# Sand



## superbite (Mar 9, 2009)

after reading the sticky about sand, it states that pool sand is cleaner and is less prone to start an algae bloom? im looking to set up a 75g soon and i like the sand look, but is it worth it in the long run? or should i go with a better substrate? im open to a brown, black or natural sand colour


----------



## jp80911 (Apr 3, 2008)

It really depends on what color you like for your substrate. I have pool filter sand in my 40B, I think it looks great. If possible I would like to have something with darker color but the price out there with black or darker color sand is just too expensive as compare to pool filter sand.
if money is not an issue then go with the color and grain size you like, if not then pool filter sand is great.


----------



## BuckeyeGuy777 (Oct 30, 2010)

tahitian black moon sand=amazing


----------



## superbite (Mar 9, 2009)

yea i just find that pool sand is to white for me, im looking for a colour very similar to the one in this video, can any of you substrate experts guess what this person used? but are the myths true about play sand? that it will eventually spark a large algae bloom?


----------



## BuckeyeGuy777 (Oct 30, 2010)

to me that looks like play sand...and IMO any sand u dont stay up on water changes and vacuums will have problem with algae...its the nitrates thats the problem not the type of sand


----------



## I Can Mate (Apr 8, 2010)

color quartz > tahitan moon sand bc its cheaper and is practically the same


----------



## superbite (Mar 9, 2009)

BuckeyeGuy777 said:


> to me that looks like play sand...and IMO any sand u dont stay up on water changes and vacuums will have problem with algae...its the nitrates thats the problem not the type of sand


yea im planning on doing water changes regularly about once a week or more if needed, but isnt it difficult to get under the sand with a vacuum?


----------



## THE BLACK PIRANHA (Dec 8, 2003)

In the video it looks more like a finer grain gravel not play sand. I have play sand in some tanks and it is nothing but problems the pool filter sand is better imo. But tanks seem to be cleaner with a fine gravel.


----------



## BuckeyeGuy777 (Oct 30, 2010)

superbite said:


> to me that looks like play sand...and IMO any sand u dont stay up on water changes and vacuums will have problem with algae...its the nitrates thats the problem not the type of sand


yea im planning on doing water changes regularly about once a week or more if needed, but isnt it difficult to get under the sand with a vacuum?
[/quote]
you'll have to hover over the sand with the with the siphon and then mix op the sand with you hand to release built up gasses and andy extra debris....you gunna have to watch your filter thought...the propellors dont like sand


----------



## CLUSTER ONE (Aug 2, 2006)

superbite said:


> after reading the sticky about sand, it states that pool sand is cleaner and is less prone to start an algae bloom? im looking to set up a 75g soon and i like the sand look, but is it worth it in the long run? or should i go with a better substrate? im open to a brown, black or natural sand colour


I use play sand. Ive never has a problem with algae though the tank is planted. IMO it has mroe to do with whats in each sand then the type. Just becasue one play sand or pool filter sand is ok it doesn't mean they all are.

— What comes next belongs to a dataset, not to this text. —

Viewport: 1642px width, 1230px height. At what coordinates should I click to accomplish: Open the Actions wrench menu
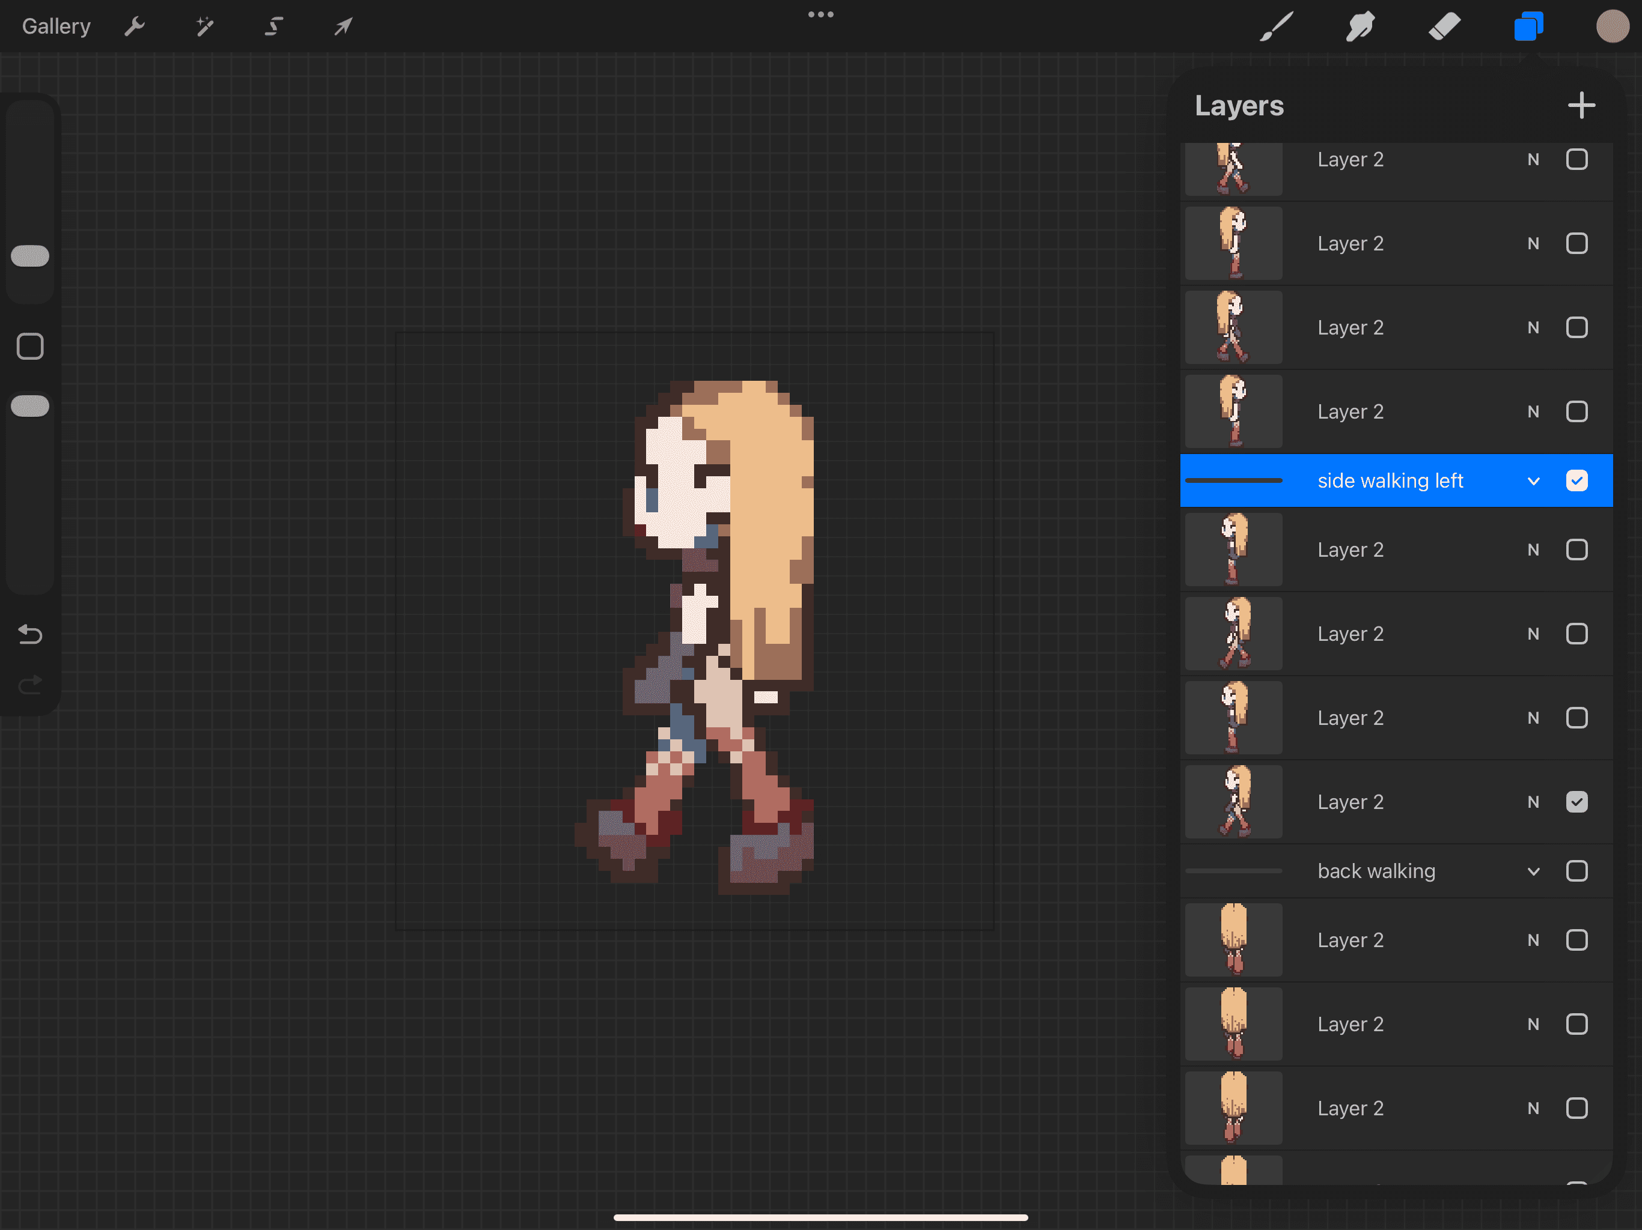pos(134,27)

If a bit of upkeep is to much for you you may want to consider bare bottom or tiled bottom.


----------



## JoeDizzleMPLS (Nov 5, 2007)

The substrate in the video looks similar to red Flourite, might not be exactly what it is since the person is from Italy, but you could get the same look with red Flourite or red Turface if you can track down a bag -- Turface should only run you about $12 for a 50 pound bag.


----------



## Brian762 (May 18, 2010)

BuckeyeGuy777 said:


> to me that looks like play sand...and IMO any sand u dont stay up on water changes and vacuums will have problem with algae...its the nitrates thats the problem not the type of sand


yea im planning on doing water changes regularly about once a week or more if needed, but isnt it difficult to get under the sand with a vacuum?
[/quote]
you'll have to hover over the sand with the with the siphon and then mix op the sand with you hand to release built up gasses and andy extra debris....you gunna have to watch your filter thought...the propellors dont like sand
[/quote]

AMEN!I have lost 2 HOB filters to sand! Next time im going gravel.


----------



## JoeDizzleMPLS (Nov 5, 2007)

BuckeyeGuy777 said:


> to me that looks like play sand...and IMO any sand u dont stay up on water changes and vacuums will have problem with algae...its the nitrates thats the problem not the type of sand


yea im planning on doing water changes regularly about once a week or more if needed, but isnt it difficult to get under the sand with a vacuum?
[/quote]
you'll have to hover over the sand with the with the siphon and then mix op the sand with you hand to release built up gasses and andy extra debris....you gunna have to watch your filter thought...the propellors dont like sand
[/quote]

The only filters that would be affected by sand would be HOB filters since their impellers are located before the filter media -- with a canister, the impeller is safely situated behind the filter media, so all sand should be filtered out first.


----------



## jp80911 (Apr 3, 2008)

JoeDizzleMPLS said:


> The only filters that would be affected by sand would be HOB filters since their impellers are located before the filter media -- with a canister, the impeller is safely situated behind the filter media, so all sand should be filtered out first.


x2


----------